The full set of entries has to be output exactly.
═════ Given information
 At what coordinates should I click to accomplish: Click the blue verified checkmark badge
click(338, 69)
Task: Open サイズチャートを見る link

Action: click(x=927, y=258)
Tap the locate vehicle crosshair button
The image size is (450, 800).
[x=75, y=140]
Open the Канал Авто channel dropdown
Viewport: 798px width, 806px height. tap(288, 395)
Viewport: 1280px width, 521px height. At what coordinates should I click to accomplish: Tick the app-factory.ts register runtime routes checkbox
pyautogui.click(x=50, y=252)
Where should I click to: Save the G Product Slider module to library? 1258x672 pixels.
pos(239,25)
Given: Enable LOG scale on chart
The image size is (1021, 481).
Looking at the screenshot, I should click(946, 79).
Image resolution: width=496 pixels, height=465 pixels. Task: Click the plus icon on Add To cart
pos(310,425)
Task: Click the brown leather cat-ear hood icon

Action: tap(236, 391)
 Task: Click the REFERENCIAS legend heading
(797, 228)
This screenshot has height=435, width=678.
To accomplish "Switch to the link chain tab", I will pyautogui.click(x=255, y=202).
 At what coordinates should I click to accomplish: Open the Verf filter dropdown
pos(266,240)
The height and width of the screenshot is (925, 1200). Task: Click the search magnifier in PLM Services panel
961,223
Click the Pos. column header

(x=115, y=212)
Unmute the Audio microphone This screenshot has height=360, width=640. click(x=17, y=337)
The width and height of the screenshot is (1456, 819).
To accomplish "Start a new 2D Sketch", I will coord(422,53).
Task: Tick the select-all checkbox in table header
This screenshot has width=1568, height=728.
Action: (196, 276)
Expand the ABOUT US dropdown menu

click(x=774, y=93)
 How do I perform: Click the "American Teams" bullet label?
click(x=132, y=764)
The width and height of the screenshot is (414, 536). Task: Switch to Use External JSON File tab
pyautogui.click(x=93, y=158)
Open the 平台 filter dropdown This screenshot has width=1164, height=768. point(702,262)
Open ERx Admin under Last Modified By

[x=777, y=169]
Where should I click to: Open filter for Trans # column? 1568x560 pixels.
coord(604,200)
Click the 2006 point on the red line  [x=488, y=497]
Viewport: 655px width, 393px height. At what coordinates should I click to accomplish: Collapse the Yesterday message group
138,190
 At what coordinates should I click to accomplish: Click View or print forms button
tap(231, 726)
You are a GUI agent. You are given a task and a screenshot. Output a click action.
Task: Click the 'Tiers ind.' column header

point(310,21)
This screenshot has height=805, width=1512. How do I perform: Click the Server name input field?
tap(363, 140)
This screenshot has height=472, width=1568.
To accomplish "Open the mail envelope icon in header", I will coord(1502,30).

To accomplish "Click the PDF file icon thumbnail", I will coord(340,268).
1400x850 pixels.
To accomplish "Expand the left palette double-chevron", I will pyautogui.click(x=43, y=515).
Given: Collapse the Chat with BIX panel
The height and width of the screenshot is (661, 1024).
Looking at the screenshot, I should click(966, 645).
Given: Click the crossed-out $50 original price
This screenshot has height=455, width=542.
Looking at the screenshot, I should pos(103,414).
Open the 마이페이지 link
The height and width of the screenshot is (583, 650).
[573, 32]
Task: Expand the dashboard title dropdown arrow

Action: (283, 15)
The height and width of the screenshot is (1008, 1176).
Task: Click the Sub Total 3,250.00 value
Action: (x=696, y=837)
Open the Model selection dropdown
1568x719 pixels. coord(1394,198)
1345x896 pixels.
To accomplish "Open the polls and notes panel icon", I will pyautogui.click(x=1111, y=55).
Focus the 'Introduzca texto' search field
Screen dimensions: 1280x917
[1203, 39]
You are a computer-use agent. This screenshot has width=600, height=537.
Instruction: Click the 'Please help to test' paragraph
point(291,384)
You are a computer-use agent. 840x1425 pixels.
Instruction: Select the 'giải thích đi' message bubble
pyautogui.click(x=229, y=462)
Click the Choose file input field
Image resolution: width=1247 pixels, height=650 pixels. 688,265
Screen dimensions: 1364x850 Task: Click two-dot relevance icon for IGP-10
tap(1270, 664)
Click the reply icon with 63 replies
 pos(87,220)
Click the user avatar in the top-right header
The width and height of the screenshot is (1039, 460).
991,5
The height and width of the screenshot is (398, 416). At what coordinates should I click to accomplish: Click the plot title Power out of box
══════════
▸ **Answer area**
 At what coordinates should I click to accomplish: Click the blue verified checkmark badge
click(338, 69)
Task: Open サイズチャートを見る link

Action: click(x=927, y=258)
Tap the locate vehicle crosshair button
The image size is (450, 800).
[x=75, y=140]
Open the Канал Авто channel dropdown
Viewport: 798px width, 806px height. tap(288, 395)
Viewport: 1280px width, 521px height. At what coordinates should I click to accomplish: Tick the app-factory.ts register runtime routes checkbox
pyautogui.click(x=50, y=252)
Where should I click to: Save the G Product Slider module to library? 1258x672 pixels.
pos(239,25)
Given: Enable LOG scale on chart
The image size is (1021, 481).
Looking at the screenshot, I should click(946, 79).
Image resolution: width=496 pixels, height=465 pixels. Task: Click the plus icon on Add To cart
pos(310,425)
Task: Click the brown leather cat-ear hood icon

Action: tap(236, 391)
 Task: Click the REFERENCIAS legend heading
(797, 228)
This screenshot has height=435, width=678.
To accomplish "Switch to the link chain tab", I will pyautogui.click(x=255, y=202).
 At what coordinates should I click to accomplish: Open the Verf filter dropdown
pos(266,240)
The height and width of the screenshot is (925, 1200). Task: Click the search magnifier in PLM Services panel
961,223
Click the Pos. column header

(x=115, y=212)
Unmute the Audio microphone This screenshot has height=360, width=640. click(x=17, y=337)
The width and height of the screenshot is (1456, 819).
To accomplish "Start a new 2D Sketch", I will coord(422,53).
Task: Tick the select-all checkbox in table header
This screenshot has width=1568, height=728.
Action: (196, 276)
Expand the ABOUT US dropdown menu

click(x=774, y=93)
 How do I perform: Click the "American Teams" bullet label?
click(x=132, y=764)
The width and height of the screenshot is (414, 536). Task: Switch to Use External JSON File tab
pyautogui.click(x=93, y=158)
Open the 平台 filter dropdown This screenshot has width=1164, height=768. point(702,262)
Open ERx Admin under Last Modified By

[x=777, y=169]
Where should I click to: Open filter for Trans # column? 1568x560 pixels.
coord(604,200)
Click the 2006 point on the red line  [x=488, y=497]
Viewport: 655px width, 393px height. At what coordinates should I click to accomplish: Collapse the Yesterday message group
138,190
 At what coordinates should I click to accomplish: Click View or print forms button
tap(231, 726)
You are a GUI agent. You are given a task and a screenshot. Output a click action.
Task: Click the 'Tiers ind.' column header

point(310,21)
This screenshot has height=805, width=1512. How do I perform: Click the Server name input field?
tap(363, 140)
This screenshot has height=472, width=1568.
To accomplish "Open the mail envelope icon in header", I will coord(1502,30).

To accomplish "Click the PDF file icon thumbnail", I will coord(340,268).
1400x850 pixels.
To accomplish "Expand the left palette double-chevron", I will pyautogui.click(x=43, y=515).
Given: Collapse the Chat with BIX panel
The height and width of the screenshot is (661, 1024).
Looking at the screenshot, I should click(966, 645).
Given: Click the crossed-out $50 original price
This screenshot has height=455, width=542.
Looking at the screenshot, I should pos(103,414).
Open the 마이페이지 link
The height and width of the screenshot is (583, 650).
[573, 32]
Task: Expand the dashboard title dropdown arrow

Action: (283, 15)
The height and width of the screenshot is (1008, 1176).
Task: Click the Sub Total 3,250.00 value
Action: (x=696, y=837)
Open the Model selection dropdown
1568x719 pixels. coord(1394,198)
1345x896 pixels.
To accomplish "Open the polls and notes panel icon", I will pyautogui.click(x=1111, y=55).
Focus the 'Introduzca texto' search field
Screen dimensions: 1280x917
[1203, 39]
You are a computer-use agent. This screenshot has width=600, height=537.
Instruction: Click the 'Please help to test' paragraph
point(291,384)
You are a computer-use agent. 840x1425 pixels.
Instruction: Select the 'giải thích đi' message bubble
pyautogui.click(x=229, y=462)
Click the Choose file input field
Image resolution: width=1247 pixels, height=650 pixels. 688,265
Screen dimensions: 1364x850 Task: Click two-dot relevance icon for IGP-10
tap(1270, 664)
Click the reply icon with 63 replies
 pos(87,220)
Click the user avatar in the top-right header
The width and height of the screenshot is (1039, 460).
991,5
The height and width of the screenshot is (398, 416). At what coordinates should I click to accomplish: Click the plot title Power out of box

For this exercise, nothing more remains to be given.